▶ [Activity]: Everything from the line containing "Viewport: 950px width, 630px height." through the last line of the entries needs to be repeated exactly. Pictures must be left out.

[Provided information]

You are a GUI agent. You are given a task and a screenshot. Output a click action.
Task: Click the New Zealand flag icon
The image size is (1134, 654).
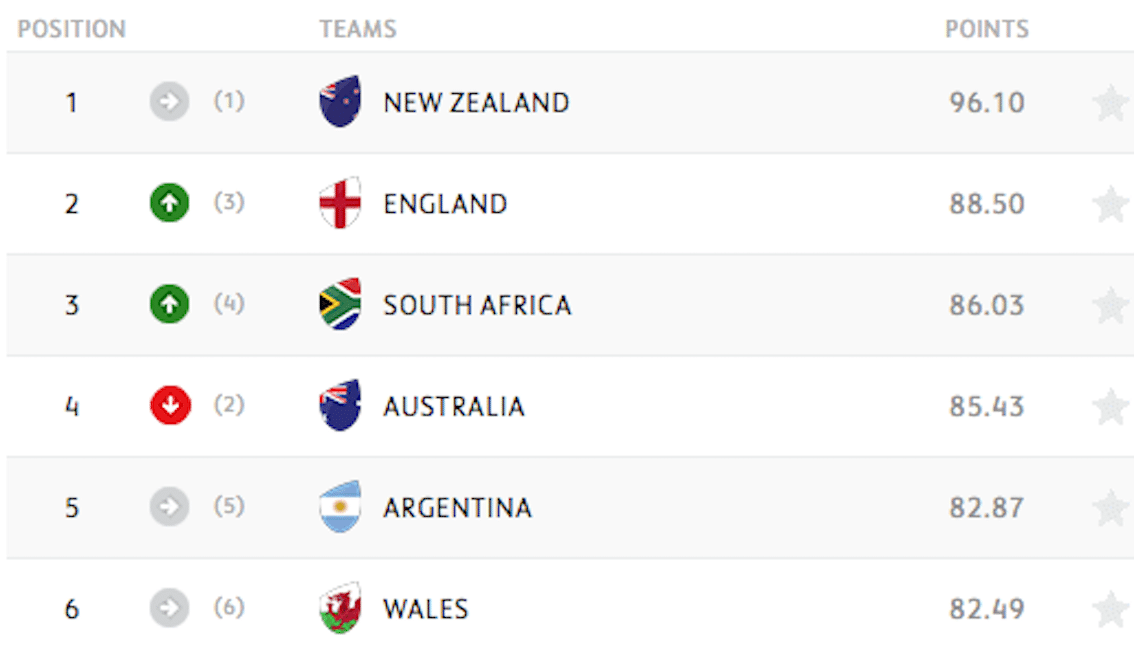pyautogui.click(x=340, y=101)
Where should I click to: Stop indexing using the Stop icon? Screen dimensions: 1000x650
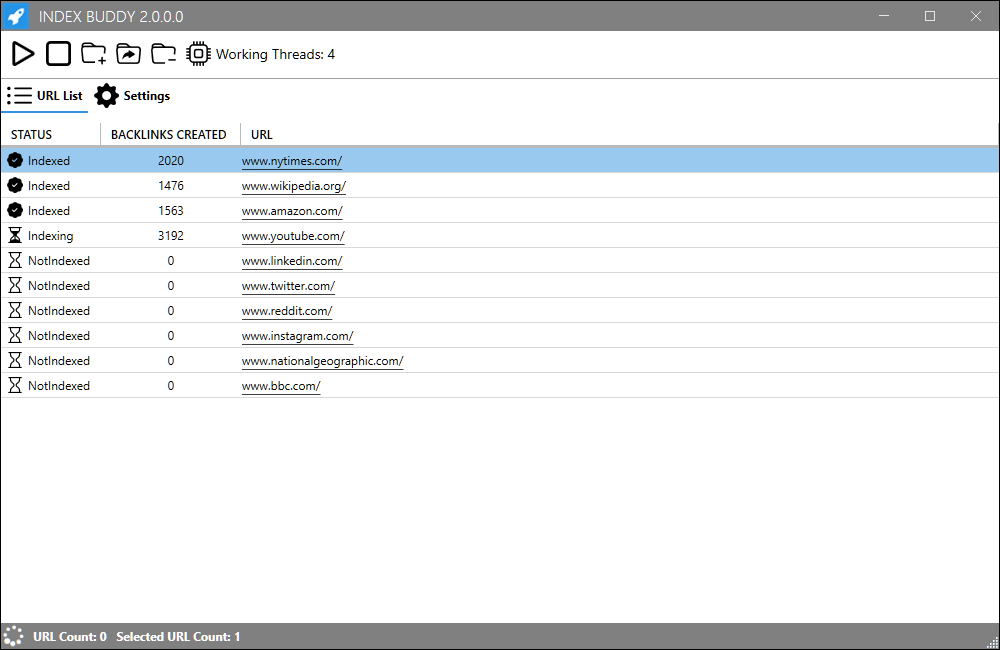tap(57, 53)
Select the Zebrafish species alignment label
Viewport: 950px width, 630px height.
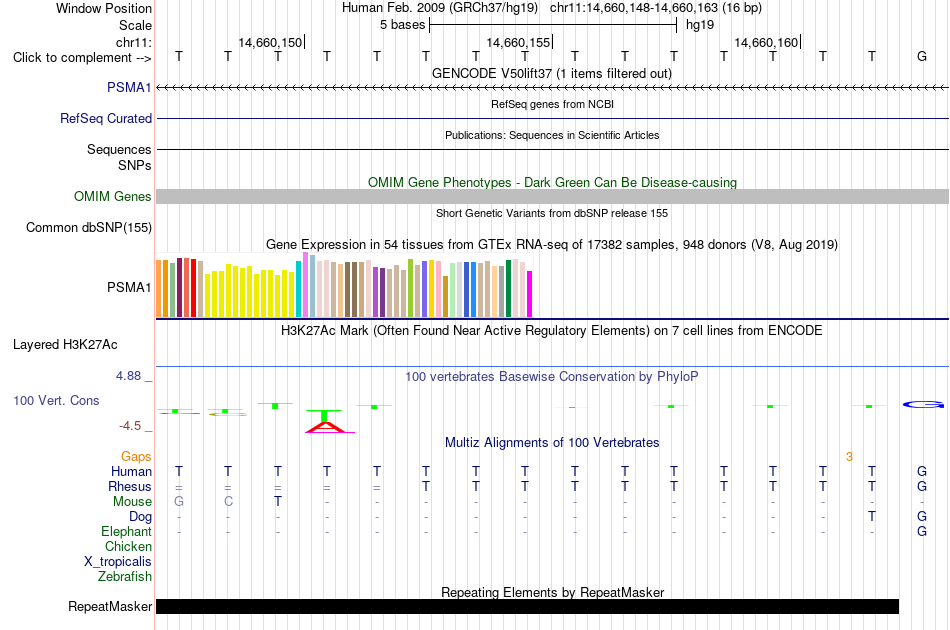click(x=125, y=577)
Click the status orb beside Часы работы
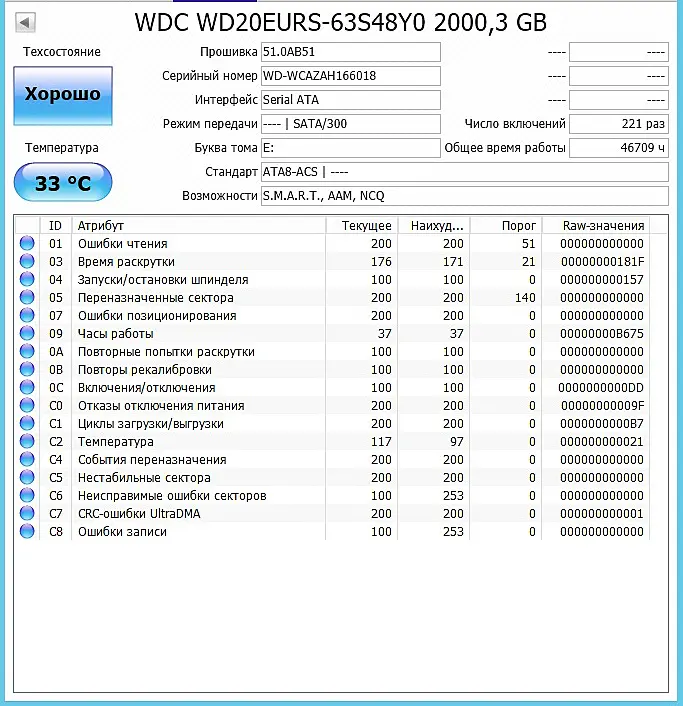 click(x=27, y=333)
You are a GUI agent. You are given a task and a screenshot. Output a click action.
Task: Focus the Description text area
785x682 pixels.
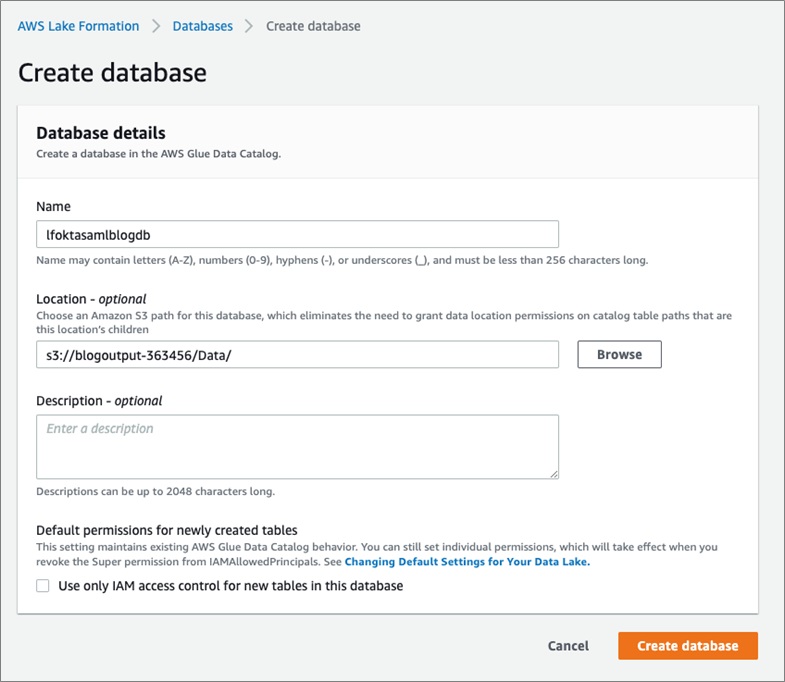[x=297, y=447]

[/Provided information]

▶ [Result of this task]:
Viewport: 950px width, 630px height.
click(x=125, y=577)
Click the status orb beside Часы работы
 click(x=27, y=333)
You are a GUI agent. You are given a task and a screenshot. Output a click action.
Task: Focus the Description text area
785x682 pixels.
[x=297, y=447]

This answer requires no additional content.